I have traveled to South Platte a few times to see the migration. I don't do it often enough. The highways between here and there can turn in a heartbeat from clear and dry to dangerous blizzards with drifts higher than a car. But the main reason is that my sense of spring approaching doesn't really come alive until mid March and by then the birds are gone.

The largest part of the annual migration arrives in early February. The lakes are frozen here, the ground inhospitable. I have to wonder about the landscape that these birds are hurrying toward. It surely can't be any more welcoming the farther north they travel.

The resting area in the wetlands is unbelievable. I once counted 70+ golden eagles in a bare cottonwood tree. One of hundred of trees around the ponds, each full of eagles.

I saw snow geese and swans so crowded together on ponds that I was reminded of overcrowded knick knack shelves.

Five foot tall sandhill cranes, so many in a cornfield that they surpass any crowded mall at Christmas time. Thousands and thousands of birds, as far as the eye could see. As I approached them, even though their legs are as long as mine, they did not walk away. They would make a small jump into the air, spread their enormous wings and glide 50 feet away. Feet trailing a few inches above the ground, an apparently effortless change of position. Occasionally one would lift his enormous wings over his head in a beginning courtship display. The sound of the flock chattering to each other was deafening.

I saw every sort of hawk and falcon, crowded together in trees, motionless, silent, unmoved by my presence, photographed often and by better than me.


The birds arrive in February and by the first week in March they are gone. Some rest for weeks, pick mates, court and dance and eat. Others come in and rest motionless for days or weeks and move on. Some arrive in large noisy flocks. Some travel with a mate or last year's offspring. Some are flying totally alone.

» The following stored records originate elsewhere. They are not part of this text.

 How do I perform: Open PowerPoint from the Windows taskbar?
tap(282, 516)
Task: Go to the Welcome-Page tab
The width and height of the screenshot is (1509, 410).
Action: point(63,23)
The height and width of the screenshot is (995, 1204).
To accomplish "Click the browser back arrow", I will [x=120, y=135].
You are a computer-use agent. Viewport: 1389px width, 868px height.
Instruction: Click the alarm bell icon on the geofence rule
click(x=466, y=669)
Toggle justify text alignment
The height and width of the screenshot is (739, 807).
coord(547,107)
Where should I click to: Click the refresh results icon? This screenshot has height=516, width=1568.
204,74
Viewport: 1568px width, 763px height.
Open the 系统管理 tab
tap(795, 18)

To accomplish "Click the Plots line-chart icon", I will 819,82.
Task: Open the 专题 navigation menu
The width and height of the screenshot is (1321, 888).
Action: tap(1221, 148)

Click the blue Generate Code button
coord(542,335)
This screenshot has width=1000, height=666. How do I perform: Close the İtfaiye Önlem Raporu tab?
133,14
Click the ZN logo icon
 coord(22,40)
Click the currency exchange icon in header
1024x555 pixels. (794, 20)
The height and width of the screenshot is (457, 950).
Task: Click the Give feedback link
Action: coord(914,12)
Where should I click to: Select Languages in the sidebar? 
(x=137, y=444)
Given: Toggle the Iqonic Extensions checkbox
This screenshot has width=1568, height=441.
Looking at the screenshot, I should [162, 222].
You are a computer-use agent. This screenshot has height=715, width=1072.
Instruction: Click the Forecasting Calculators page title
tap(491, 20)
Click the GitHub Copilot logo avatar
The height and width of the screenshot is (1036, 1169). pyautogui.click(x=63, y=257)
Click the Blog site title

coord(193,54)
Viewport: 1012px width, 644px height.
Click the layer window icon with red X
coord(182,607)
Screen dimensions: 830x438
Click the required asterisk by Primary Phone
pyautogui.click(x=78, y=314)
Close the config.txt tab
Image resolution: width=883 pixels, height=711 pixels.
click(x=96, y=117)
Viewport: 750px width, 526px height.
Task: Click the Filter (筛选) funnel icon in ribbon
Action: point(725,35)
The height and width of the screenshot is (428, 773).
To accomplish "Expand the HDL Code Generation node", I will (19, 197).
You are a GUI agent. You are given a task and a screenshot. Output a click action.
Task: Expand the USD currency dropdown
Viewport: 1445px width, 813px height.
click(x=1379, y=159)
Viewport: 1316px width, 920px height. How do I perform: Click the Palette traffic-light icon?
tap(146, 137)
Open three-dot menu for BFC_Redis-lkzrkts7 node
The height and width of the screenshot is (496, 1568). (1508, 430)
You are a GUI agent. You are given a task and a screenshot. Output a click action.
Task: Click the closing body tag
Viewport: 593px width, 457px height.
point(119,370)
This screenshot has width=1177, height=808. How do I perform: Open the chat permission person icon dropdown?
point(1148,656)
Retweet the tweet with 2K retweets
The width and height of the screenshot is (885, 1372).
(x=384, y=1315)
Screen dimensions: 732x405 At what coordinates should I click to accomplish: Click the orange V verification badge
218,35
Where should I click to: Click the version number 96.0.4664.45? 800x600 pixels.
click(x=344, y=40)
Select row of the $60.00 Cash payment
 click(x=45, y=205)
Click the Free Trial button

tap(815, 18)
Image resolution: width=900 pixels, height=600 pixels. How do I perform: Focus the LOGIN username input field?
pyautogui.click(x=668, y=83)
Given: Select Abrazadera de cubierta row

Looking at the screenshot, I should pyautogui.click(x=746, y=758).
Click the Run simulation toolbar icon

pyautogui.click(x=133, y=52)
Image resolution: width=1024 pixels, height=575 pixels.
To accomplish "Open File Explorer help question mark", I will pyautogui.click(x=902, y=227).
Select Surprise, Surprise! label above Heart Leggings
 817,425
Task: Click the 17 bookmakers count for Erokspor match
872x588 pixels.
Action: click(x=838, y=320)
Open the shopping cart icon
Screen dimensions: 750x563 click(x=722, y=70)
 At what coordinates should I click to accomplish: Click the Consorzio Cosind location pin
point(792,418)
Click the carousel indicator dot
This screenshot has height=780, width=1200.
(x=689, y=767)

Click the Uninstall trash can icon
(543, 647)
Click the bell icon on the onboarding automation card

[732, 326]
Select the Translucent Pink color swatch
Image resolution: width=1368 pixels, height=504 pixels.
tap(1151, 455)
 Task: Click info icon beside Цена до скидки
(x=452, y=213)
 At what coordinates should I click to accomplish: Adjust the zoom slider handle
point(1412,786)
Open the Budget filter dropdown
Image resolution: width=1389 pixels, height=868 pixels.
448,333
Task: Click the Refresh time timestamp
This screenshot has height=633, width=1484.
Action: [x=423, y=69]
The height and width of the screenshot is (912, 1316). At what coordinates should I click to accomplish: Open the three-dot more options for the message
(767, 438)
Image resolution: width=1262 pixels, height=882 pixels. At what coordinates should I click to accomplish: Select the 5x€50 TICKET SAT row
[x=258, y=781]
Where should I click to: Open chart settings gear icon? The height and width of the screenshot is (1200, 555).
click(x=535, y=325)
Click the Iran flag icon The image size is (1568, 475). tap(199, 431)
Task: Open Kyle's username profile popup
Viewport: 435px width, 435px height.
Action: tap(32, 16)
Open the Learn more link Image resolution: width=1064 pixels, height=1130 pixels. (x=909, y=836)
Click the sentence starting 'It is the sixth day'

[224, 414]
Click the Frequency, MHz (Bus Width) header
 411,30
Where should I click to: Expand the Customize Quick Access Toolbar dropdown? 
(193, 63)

I have been incredibly moved by this gathering since I first witnessed it. And humbled.

Long ago our first ancestors came down from the trees and moved into the caves. Found fire, art, community, tools, building, teaching and learning. Civilizations have been born, died and their remains have disappeared. Wars have been fought, won and lost. We have been proud of our learning, our building, our skyscrapers, our space shuttles, our 'power' over the earth.

And throughout all this time, the geese fly north every spring.